Ces experts soulignaient qu'une telle mobilisation des ressources entraîne des impacts sur l'efficacité des réseaux de santé ainsi que sur l'économie du pays.
Le Dr Gaston De Serres, médecin-épidémiologiste à l’INSPQ, ajoute que même si les cas sont moins lourds, plus il y a de patients infectés par le virus, plus la tâche des soignants se complique. Le personnel se voit forcé d'isoler ces patients et d'enfiler l'équipement de protection individuel.
Sur le terrain, des médecins interrogés par La Presse Canadienne signalent que, malgré les données officielles, la situation est plutôt calme. À tel point que le professeur de la faculté de médecine de l'Université McGill, le Dr Karl Weiss, remet en question la manière dont sont colligées les données.

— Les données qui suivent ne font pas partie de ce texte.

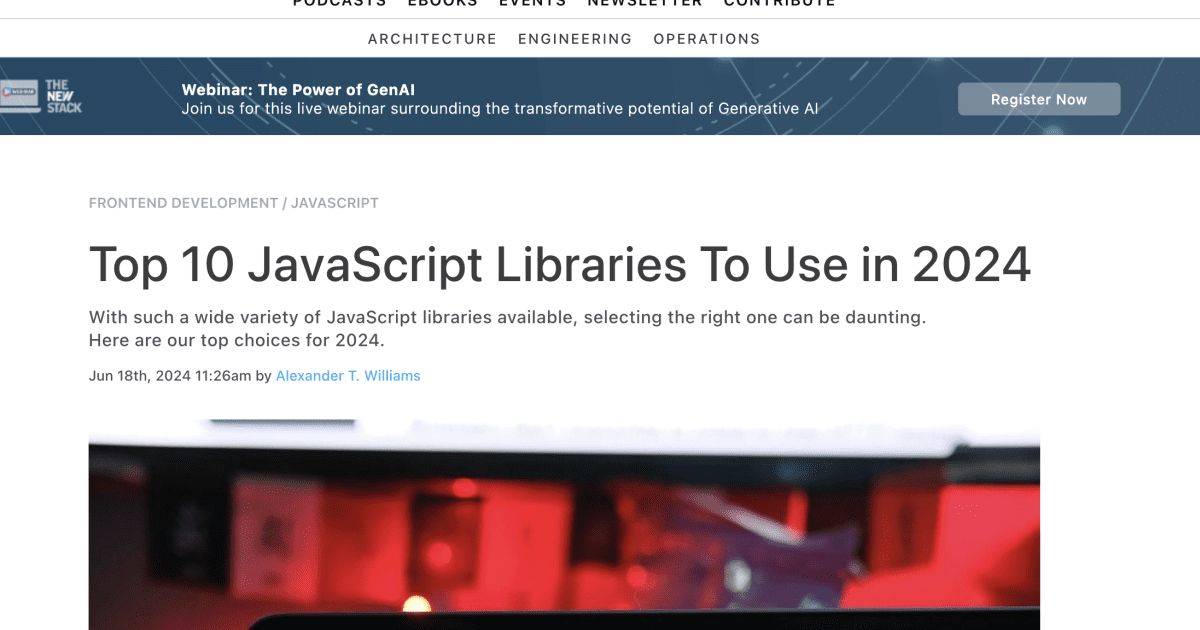
Task: Open the EVENTS navigation item
Action: point(532,3)

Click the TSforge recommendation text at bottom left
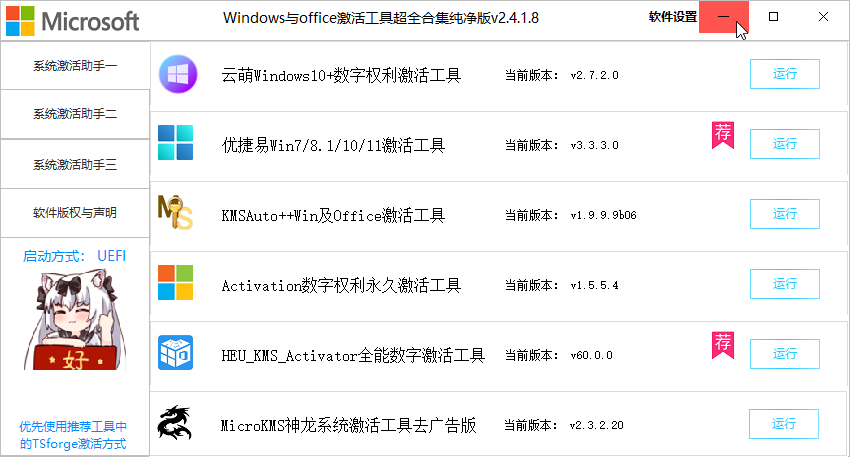coord(73,435)
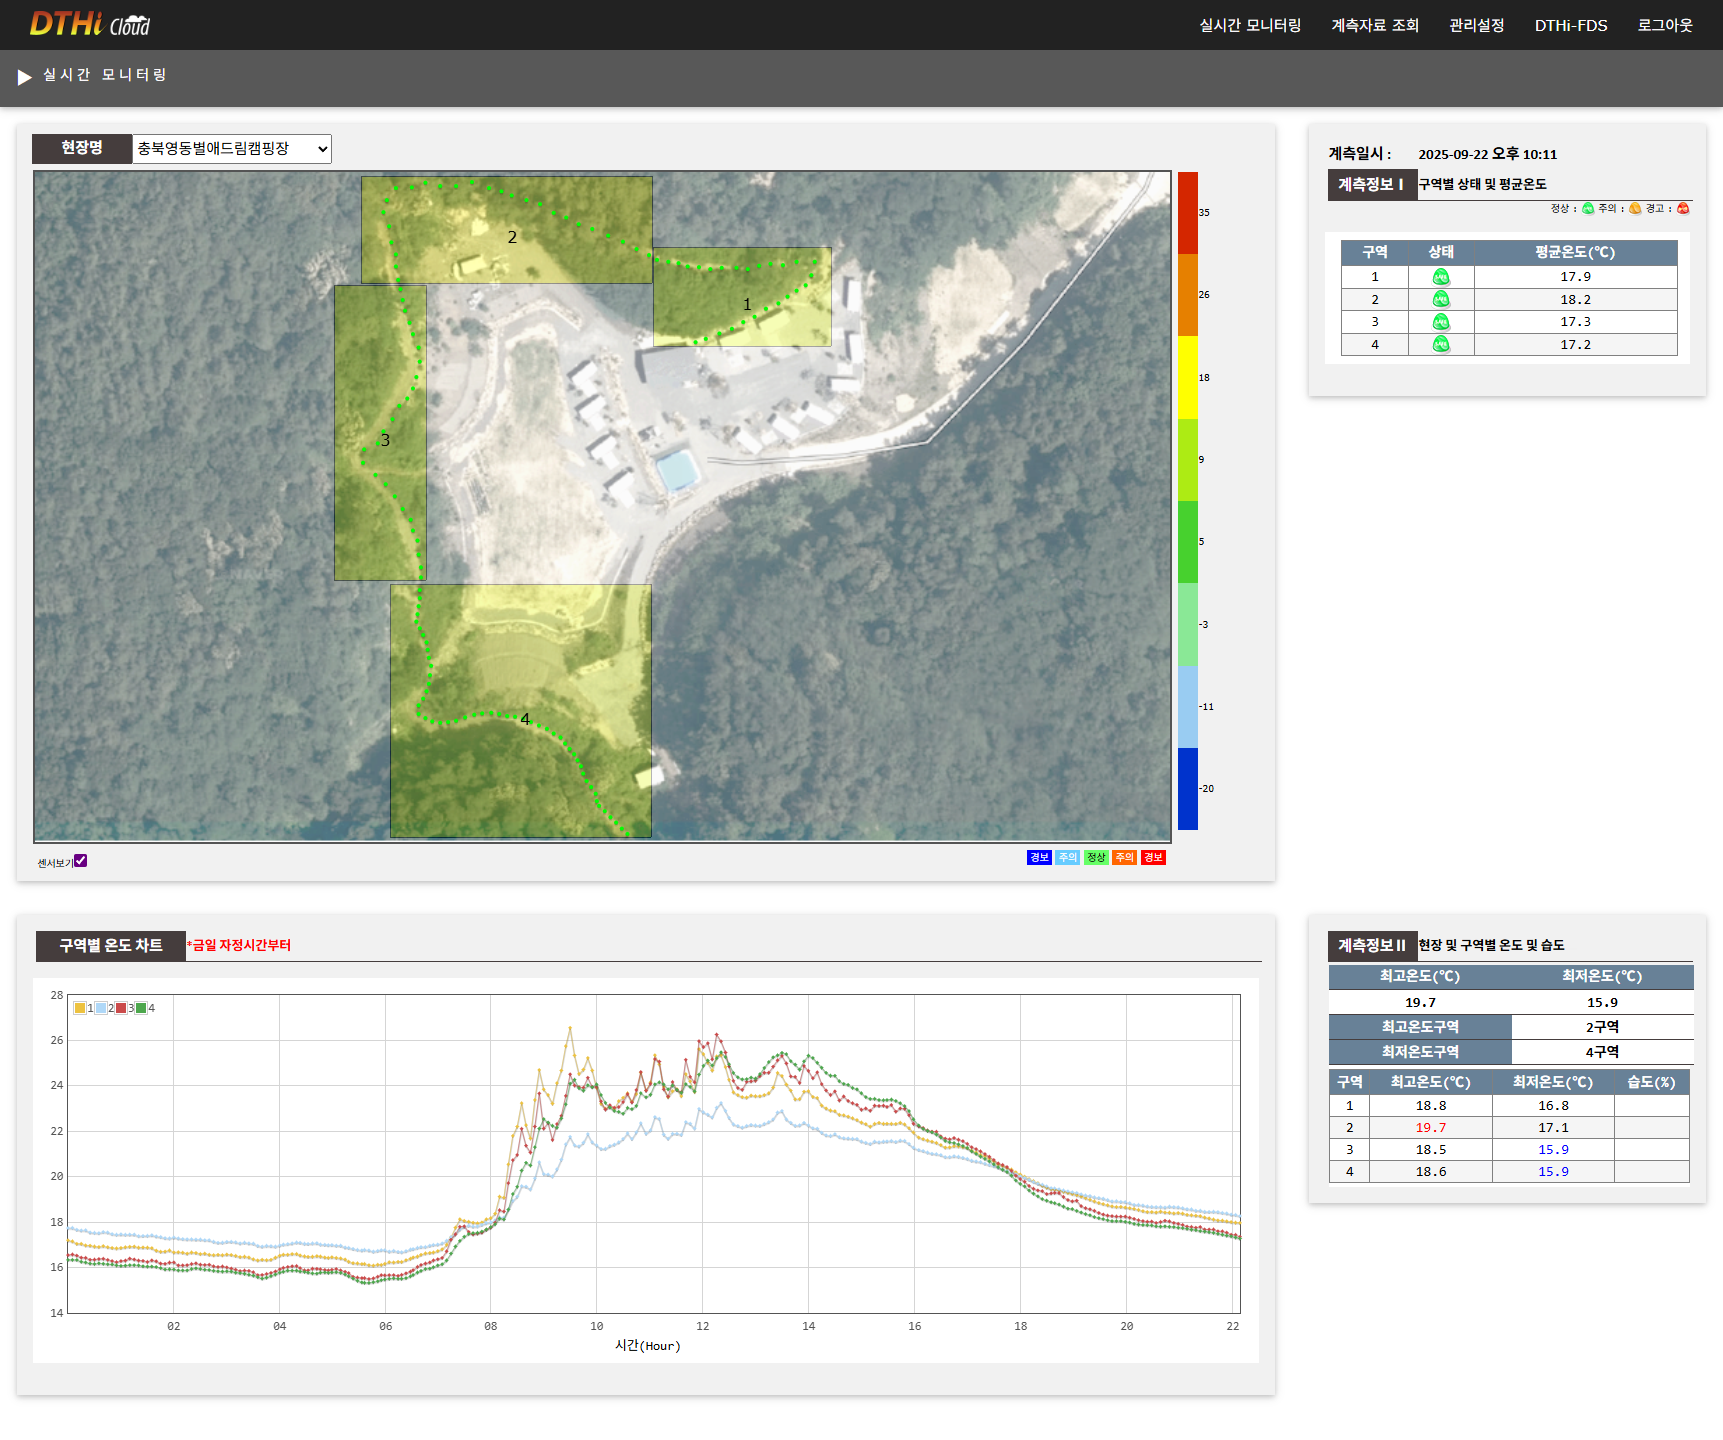Click the DTHi Cloud logo

tap(89, 24)
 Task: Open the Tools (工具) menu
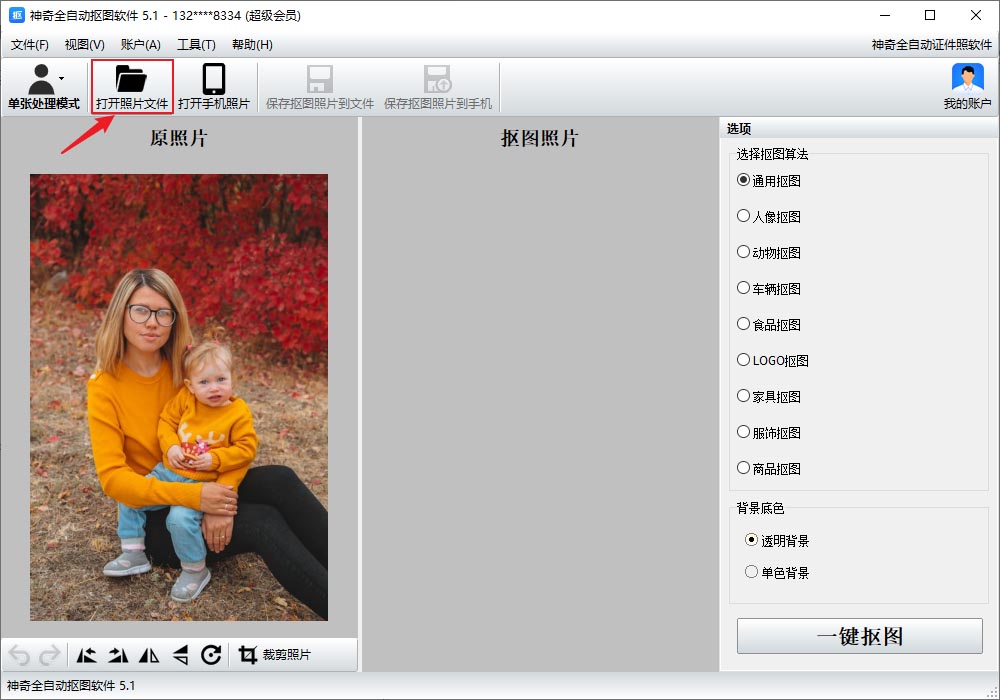pos(196,45)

«La COVID pour nous, ça n'existe quasiment plus, résume-t-il. Il y a malheureusement des cas exceptionnels qui décèdent de la COVID, mais ce sont des gens très malades.» Selon lui, les personnes qui succombent au coronavirus aujourd’hui sont les mêmes qui auraient été terrassées par l’influenza, un streptocoque ou tout autre virus ou bactérie.
«Des gens de 60 ans ou 70 ans en relative bonne santé qui sont hospitalisés en raison de la COVID, il n'y en a plus», ajoute celui qui est aussi président de l'Association des médecins microbiologistes infectiologues du Québec.
À la Cité de la santé, à Laval, le Dr Joseph Dahine partage les mêmes constats. Le médecin intensiviste affirme ne voir que de rares patients être emmenés dans son unité en raison de la COVID-19. D’après l’INSPQ, il n’y aurait eu qu’une seule hospitalisation aux soins intensifs à Laval pour le mois d’avril et aucune dans les deux premières semaines de mai.
Malgré cette accalmie, le Dr Weiss demeure réaliste, «on ne verra pas la fin de la COVID de notre vivant», prédit-il. Cependant, il ne s’attend pas à ce que les futurs variants soient plus mortels. «Le virus s’est très bien adapté à l’espèce humaine, il n’a pas d’intérêt épidémiologique de changer», analyse le médecin qui œuvre à l’Hôpital général juif à Montréal.
D'après les travaux menés par le groupe d'experts du CoVaRR-Net, la qualité de la ventilation dans les espaces intérieurs serait l'un des éléments qui pourraient contribuer grandement à réduire la transmission du virus.
On estime que «si la moitié des environnements achalandés amélioraient la ventilation, réduisant ainsi de moitié le risque de transmission dans ces lieux», on parviendrait à réduire de 40 % le nombre de cas d'infection au Canada.
À cela, la professeure Nathalie Grandvaux ajoute que la population doit absolument adopter l'étiquette respiratoire dans ses habitudes de vie. Cela signifie notamment de porter un masque lorsque l'on éprouve des symptômes d'infection respiratoire comme la fièvre, la toux, de l'écoulement nasal ou de la congestion.
«Ça ne veut pas dire de le porter tout le temps partout, mais quand on est en présence d'autres personnes ou que l'on visite des personnes plus vulnérables», précise-t-elle.
Tout comme ses collègues du CoVaRR-Net, Mme Grandvaux considère qu'on a atteint un plateau qui maintient le nombre d'infections à un niveau élevé. Une tendance qui ne semble pas s'essouffler.